(Stored data)
- - - - -

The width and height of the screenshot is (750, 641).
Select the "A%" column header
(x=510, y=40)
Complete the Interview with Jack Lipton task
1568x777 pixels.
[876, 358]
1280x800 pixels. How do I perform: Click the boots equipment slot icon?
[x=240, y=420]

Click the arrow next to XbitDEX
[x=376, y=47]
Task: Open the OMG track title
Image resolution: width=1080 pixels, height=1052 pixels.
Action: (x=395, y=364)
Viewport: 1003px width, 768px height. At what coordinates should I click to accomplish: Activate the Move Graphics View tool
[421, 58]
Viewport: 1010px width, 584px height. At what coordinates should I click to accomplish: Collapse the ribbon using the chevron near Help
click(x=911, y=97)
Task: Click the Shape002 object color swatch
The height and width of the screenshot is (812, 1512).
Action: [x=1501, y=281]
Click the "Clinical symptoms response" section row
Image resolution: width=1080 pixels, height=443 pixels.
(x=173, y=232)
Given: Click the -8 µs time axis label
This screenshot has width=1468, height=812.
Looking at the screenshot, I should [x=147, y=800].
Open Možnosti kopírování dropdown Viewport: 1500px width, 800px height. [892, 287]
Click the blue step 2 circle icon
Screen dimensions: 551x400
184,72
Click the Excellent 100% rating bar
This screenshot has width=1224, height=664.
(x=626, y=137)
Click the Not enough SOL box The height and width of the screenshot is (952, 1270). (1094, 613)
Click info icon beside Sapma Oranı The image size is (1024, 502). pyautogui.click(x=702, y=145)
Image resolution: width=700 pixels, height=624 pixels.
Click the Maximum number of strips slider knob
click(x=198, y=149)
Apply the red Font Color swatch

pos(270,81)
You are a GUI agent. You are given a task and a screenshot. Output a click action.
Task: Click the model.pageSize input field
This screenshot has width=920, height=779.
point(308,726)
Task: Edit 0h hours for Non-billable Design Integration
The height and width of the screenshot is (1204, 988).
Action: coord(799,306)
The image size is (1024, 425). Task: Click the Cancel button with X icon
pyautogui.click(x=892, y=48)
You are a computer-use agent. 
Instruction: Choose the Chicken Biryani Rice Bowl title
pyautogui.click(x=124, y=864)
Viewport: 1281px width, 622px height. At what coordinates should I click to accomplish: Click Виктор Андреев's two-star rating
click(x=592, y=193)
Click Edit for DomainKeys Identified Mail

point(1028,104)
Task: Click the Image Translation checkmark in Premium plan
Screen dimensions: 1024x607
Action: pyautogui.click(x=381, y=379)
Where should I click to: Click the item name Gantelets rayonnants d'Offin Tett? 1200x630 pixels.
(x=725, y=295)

- - - - -

Print, exactly as they appear above, the lines running from the one with "Task: Click the model.pageSize input field" through the final line.

Task: Click the model.pageSize input field
This screenshot has width=920, height=779.
point(308,726)
Task: Edit 0h hours for Non-billable Design Integration
The height and width of the screenshot is (1204, 988).
Action: coord(799,306)
The image size is (1024, 425). Task: Click the Cancel button with X icon
pyautogui.click(x=892, y=48)
You are a computer-use agent. 
Instruction: Choose the Chicken Biryani Rice Bowl title
pyautogui.click(x=124, y=864)
Viewport: 1281px width, 622px height. At what coordinates should I click to accomplish: Click Виктор Андреев's two-star rating
click(x=592, y=193)
Click Edit for DomainKeys Identified Mail

point(1028,104)
Task: Click the Image Translation checkmark in Premium plan
Screen dimensions: 1024x607
Action: pyautogui.click(x=381, y=379)
Where should I click to: Click the item name Gantelets rayonnants d'Offin Tett? 1200x630 pixels.
(x=725, y=295)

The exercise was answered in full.